2. The Complete Pipeline
Streaming EEG data
The first step of any pipeline that involves EEG data is to set up data acquisition. Brain Products amplifiers usually come with BrainVision Recorder in the package, but they are also compatible with LSL, either indirectly by connecting to the remote data access (RDA) server or by using specific LSL connectors that have been developed for each individual amplifier.
Downloading an LSL connector
To make your life easier, we created our own page on github where you can find all the relevant connectors and some useful tools all in one place. To get the full picture of LSL, you may also want to look at the main page and the app collection for more information and additional tools.
Depending on which amplifier you want to use, download the corresponding LSL connector. For example, when using LiveAmp, first go to LSL-LiveAmp and then click on releases.
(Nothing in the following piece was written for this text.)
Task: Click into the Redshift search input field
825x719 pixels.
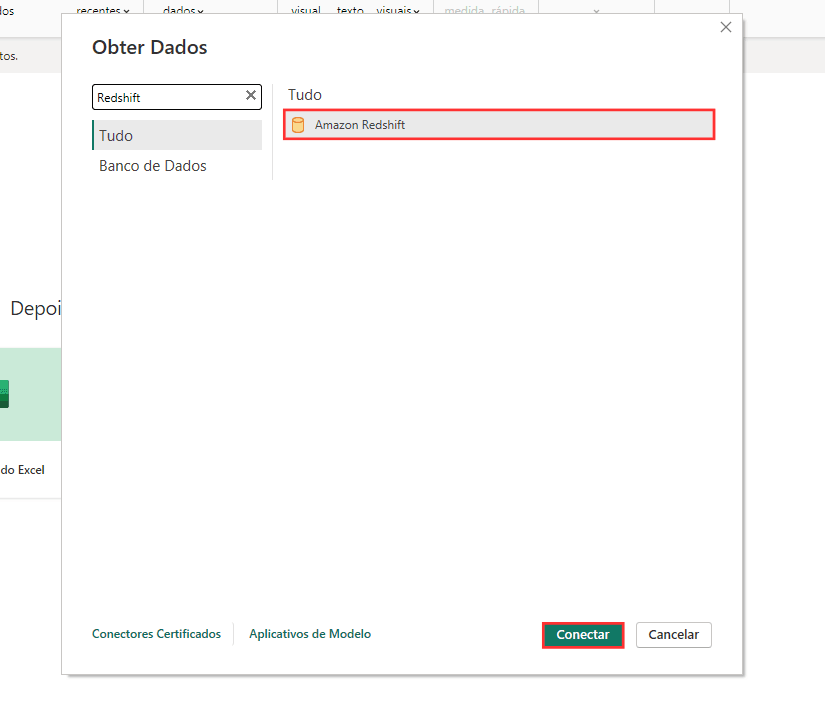Action: [x=165, y=96]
Here, you should find at least one version (e.g., 1.19.1). In the respective assets section you will see a list of downloadable content, comprising source code and executables. Download the zip file corresponding to your operating system.
Using the LSL connector
Extract the zip file to a folder of choice on your computer. LSL connectors usually do not have to be installed; instead, it will be enough to go to the folder and run the executable. In the case of LiveAmp, this would be “LiveAmp.exe”. If you want to use an amplifier for which there is no connector available, you can always use LSL-BrainVisionRDA. This connector streams the signals as they appear in BrainVision Recorder. Just make sure that you activate “Enable Remote Data Access” in the Recorder Preferences and start Monitoring or Recording.
After starting the LSL-connector (see the example for LiveAmp on the right), make sure that the amplifier is connected and turned on, or in case of LiveAmp, that the Bluetooth adapter is plugged in and LiveAmp is turned on. For connecting to LiveAmp, you will also have to click “Scan” in the LSL connector. LSL connectors typically provide all the necessary settings you will need for creating an LSL stream with EEG data. Most importantly, the number of channels and the sampling rate. Additionally, you may want to include non-EEG signals, such as accelerometer signals which are included in LiveAmp, or additional AUX channels that are naturally provided with the amplifier or via an accessory such as the LiveAmp Sensor & Trigger Extension (STE).
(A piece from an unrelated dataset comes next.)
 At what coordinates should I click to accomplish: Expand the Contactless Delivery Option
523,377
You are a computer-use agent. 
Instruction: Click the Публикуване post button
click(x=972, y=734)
You should also find out which trigger sending option you prefer. If you are unsure, you can check both options. The difference will mostly affect how the trigger signals are stored in the recorded file. Basically, when you select “EEG Channel”, there will be an additional channel in your EEG stream that only consists of -1 at each sampling point except when there was an actual trigger recorded. Selecting the “Unsampled String Markers” will add an additional stream with strings describing the triggers and corresponding timestamps.
For subsequent processing steps, it is always better to have the correct channel labels by the time you start recording. For LiveAmp and actiCHamp (Plus), you can manually change the channel labels. However, you could also make use of the BVEF2lslconfig.py script. Here, you can merge an existing config file (can be created in the LSL connector) with a bvef file (find the correct one for your layout here) which comprises information on channel numbers, labels, and positions.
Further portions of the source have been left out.